> Task input:
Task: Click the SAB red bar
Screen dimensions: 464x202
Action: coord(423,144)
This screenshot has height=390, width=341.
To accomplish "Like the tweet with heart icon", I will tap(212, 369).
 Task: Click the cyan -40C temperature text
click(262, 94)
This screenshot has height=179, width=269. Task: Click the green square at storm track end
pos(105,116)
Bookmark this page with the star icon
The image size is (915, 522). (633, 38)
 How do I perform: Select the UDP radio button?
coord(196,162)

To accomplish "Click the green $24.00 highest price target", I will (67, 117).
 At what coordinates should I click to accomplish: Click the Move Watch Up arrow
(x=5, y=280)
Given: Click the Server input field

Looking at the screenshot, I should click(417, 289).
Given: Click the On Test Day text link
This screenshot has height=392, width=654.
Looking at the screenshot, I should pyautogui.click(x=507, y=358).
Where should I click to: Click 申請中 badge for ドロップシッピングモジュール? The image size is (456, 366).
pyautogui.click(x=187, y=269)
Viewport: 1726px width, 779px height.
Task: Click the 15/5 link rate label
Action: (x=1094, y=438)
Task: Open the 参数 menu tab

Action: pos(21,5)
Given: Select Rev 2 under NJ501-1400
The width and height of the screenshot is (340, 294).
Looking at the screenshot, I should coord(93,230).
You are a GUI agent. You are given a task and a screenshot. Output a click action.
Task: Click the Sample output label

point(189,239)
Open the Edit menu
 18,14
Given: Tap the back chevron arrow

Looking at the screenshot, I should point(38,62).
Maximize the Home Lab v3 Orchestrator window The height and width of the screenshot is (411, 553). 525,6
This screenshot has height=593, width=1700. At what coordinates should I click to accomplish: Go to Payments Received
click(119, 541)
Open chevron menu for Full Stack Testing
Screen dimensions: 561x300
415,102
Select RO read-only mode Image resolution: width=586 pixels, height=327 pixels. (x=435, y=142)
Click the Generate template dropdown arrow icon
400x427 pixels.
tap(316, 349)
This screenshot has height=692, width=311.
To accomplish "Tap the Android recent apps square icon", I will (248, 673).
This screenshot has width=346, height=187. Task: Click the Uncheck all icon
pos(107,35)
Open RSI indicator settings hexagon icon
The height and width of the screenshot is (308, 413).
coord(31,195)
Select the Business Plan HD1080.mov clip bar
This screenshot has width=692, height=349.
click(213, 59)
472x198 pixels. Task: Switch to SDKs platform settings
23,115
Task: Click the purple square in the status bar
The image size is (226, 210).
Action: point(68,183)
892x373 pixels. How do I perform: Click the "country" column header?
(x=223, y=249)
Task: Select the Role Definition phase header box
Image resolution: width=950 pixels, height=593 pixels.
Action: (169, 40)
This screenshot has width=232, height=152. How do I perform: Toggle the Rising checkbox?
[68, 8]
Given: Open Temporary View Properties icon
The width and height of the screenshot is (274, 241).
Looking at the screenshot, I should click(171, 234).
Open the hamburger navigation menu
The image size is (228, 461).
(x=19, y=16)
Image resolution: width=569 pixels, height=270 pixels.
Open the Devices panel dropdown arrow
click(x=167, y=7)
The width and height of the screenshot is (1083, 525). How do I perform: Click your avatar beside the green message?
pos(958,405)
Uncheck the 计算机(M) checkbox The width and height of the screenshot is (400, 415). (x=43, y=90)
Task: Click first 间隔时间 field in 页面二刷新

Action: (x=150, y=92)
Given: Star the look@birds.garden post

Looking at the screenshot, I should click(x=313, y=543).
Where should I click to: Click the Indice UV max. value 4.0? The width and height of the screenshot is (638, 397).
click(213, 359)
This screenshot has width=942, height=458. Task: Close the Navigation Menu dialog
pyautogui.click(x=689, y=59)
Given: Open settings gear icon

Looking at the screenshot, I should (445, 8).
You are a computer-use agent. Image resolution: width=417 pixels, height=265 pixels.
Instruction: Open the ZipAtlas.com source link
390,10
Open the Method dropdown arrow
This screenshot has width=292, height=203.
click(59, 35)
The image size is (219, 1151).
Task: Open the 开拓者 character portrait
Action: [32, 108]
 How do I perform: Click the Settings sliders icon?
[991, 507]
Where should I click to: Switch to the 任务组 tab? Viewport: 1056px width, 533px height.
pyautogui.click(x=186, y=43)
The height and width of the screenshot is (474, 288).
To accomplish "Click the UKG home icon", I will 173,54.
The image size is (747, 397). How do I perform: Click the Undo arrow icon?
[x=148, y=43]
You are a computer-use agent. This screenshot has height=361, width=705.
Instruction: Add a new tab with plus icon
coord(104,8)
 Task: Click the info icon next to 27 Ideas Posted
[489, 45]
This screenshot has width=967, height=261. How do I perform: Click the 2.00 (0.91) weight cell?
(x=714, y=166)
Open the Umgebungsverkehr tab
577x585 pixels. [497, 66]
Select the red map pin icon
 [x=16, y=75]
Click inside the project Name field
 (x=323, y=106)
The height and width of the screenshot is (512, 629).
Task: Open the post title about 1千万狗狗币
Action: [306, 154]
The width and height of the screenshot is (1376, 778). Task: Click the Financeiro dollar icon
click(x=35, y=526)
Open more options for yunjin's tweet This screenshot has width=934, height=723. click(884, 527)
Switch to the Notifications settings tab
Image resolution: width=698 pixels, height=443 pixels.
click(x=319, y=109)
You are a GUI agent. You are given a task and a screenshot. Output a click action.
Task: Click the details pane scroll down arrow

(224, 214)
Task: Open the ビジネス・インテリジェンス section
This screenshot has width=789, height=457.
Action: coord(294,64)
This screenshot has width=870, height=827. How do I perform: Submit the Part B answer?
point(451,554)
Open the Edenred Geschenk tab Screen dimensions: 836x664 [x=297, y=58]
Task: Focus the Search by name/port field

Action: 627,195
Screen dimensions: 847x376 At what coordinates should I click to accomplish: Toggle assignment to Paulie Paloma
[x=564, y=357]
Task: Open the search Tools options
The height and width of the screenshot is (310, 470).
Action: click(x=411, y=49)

> What this task involves: Copy each line of the preceding material that contains "will".

> Task solution:
To accomplish "Like the tweet with heart icon", I will tap(212, 369).
To accomplish "Click the green $24.00 highest price target", I will (67, 117).
To accomplish "Tap the Android recent apps square icon", I will (248, 673).
To accomplish "Click the UKG home icon", I will 173,54.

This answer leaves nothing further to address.